_Work order:_ Reproduce the whole listing that follows, exactly as it stands.

_Data supplied:_
- Opening Delimiter -

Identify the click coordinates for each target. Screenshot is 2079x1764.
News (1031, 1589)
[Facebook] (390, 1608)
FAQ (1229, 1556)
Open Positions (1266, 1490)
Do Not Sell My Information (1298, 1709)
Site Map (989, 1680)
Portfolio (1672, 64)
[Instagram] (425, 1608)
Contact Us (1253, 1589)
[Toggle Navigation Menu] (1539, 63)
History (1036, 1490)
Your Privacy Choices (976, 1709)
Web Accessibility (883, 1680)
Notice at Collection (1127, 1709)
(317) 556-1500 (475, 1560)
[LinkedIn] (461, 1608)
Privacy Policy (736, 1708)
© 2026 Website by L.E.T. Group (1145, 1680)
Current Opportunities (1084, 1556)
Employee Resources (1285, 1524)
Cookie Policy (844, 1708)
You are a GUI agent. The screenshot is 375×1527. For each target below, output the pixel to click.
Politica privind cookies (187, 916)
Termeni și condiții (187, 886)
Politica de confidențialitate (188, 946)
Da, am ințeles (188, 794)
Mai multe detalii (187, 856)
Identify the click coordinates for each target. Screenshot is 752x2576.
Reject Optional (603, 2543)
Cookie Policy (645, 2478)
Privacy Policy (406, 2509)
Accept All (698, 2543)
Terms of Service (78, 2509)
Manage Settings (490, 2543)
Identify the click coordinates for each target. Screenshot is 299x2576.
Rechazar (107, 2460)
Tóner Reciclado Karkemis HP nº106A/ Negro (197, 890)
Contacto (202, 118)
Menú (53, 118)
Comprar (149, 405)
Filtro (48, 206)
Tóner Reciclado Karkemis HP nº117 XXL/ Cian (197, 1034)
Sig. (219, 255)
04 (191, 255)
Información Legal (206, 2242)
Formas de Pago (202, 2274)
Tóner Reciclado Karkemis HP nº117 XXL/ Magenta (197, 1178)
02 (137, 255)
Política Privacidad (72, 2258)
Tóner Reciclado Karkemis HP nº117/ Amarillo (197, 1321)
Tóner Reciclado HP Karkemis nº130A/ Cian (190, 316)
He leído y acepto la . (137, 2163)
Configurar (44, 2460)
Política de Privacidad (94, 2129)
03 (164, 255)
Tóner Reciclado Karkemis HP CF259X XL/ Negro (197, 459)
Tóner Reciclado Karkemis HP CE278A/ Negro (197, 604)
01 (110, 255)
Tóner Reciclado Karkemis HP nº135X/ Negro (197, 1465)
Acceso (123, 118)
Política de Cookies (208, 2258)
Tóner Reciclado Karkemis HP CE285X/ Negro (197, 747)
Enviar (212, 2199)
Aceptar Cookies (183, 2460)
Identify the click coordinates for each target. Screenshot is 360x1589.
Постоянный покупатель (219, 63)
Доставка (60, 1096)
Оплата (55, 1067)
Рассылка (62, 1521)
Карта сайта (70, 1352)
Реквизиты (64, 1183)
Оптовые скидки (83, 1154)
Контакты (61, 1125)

- Closing Delimiter -

_Reply to the task:_
Identify the click coordinates for each target. Screenshot is 2079x1764.
News (1031, 1589)
[Facebook] (390, 1608)
FAQ (1229, 1556)
Open Positions (1266, 1490)
Do Not Sell My Information (1298, 1709)
Site Map (989, 1680)
Portfolio (1672, 64)
[Instagram] (425, 1608)
Contact Us (1253, 1589)
[Toggle Navigation Menu] (1539, 63)
History (1036, 1490)
Your Privacy Choices (976, 1709)
Web Accessibility (883, 1680)
Notice at Collection (1127, 1709)
(317) 556-1500 (475, 1560)
[LinkedIn] (461, 1608)
Privacy Policy (736, 1708)
© 2026 Website by L.E.T. Group (1145, 1680)
Current Opportunities (1084, 1556)
Employee Resources (1285, 1524)
Cookie Policy (844, 1708)
You are a GUI agent. The screenshot is 375×1527. For each target below, output the pixel to click.
Politica privind cookies (187, 916)
Termeni și condiții (187, 886)
Politica de confidențialitate (188, 946)
Da, am ințeles (188, 794)
Mai multe detalii (187, 856)
Identify the click coordinates for each target. Screenshot is 752x2576.
Reject Optional (603, 2543)
Cookie Policy (645, 2478)
Privacy Policy (406, 2509)
Accept All (698, 2543)
Terms of Service (78, 2509)
Manage Settings (490, 2543)
Identify the click coordinates for each target. Screenshot is 299x2576.
Rechazar (107, 2460)
Tóner Reciclado Karkemis HP nº106A/ Negro (197, 890)
Contacto (202, 118)
Menú (53, 118)
Comprar (149, 405)
Filtro (48, 206)
Tóner Reciclado Karkemis HP nº117 XXL/ Cian (197, 1034)
Sig. (219, 255)
04 (191, 255)
Información Legal (206, 2242)
Formas de Pago (202, 2274)
Tóner Reciclado Karkemis HP nº117 XXL/ Magenta (197, 1178)
02 (137, 255)
Política Privacidad (72, 2258)
Tóner Reciclado Karkemis HP nº117/ Amarillo (197, 1321)
Tóner Reciclado HP Karkemis nº130A/ Cian (190, 316)
He leído y acepto la . (137, 2163)
Configurar (44, 2460)
Política de Privacidad (94, 2129)
03 (164, 255)
Tóner Reciclado Karkemis HP CF259X XL/ Negro (197, 459)
Tóner Reciclado Karkemis HP CE278A/ Negro (197, 604)
01 (110, 255)
Tóner Reciclado Karkemis HP nº135X/ Negro (197, 1465)
Acceso (123, 118)
Política de Cookies (208, 2258)
Tóner Reciclado Karkemis HP CE285X/ Negro (197, 747)
Enviar (212, 2199)
Aceptar Cookies (183, 2460)
Identify the click coordinates for each target. Screenshot is 360x1589.
Постоянный покупатель (219, 63)
Доставка (60, 1096)
Оплата (55, 1067)
Рассылка (62, 1521)
Карта сайта (70, 1352)
Реквизиты (64, 1183)
Оптовые скидки (83, 1154)
Контакты (61, 1125)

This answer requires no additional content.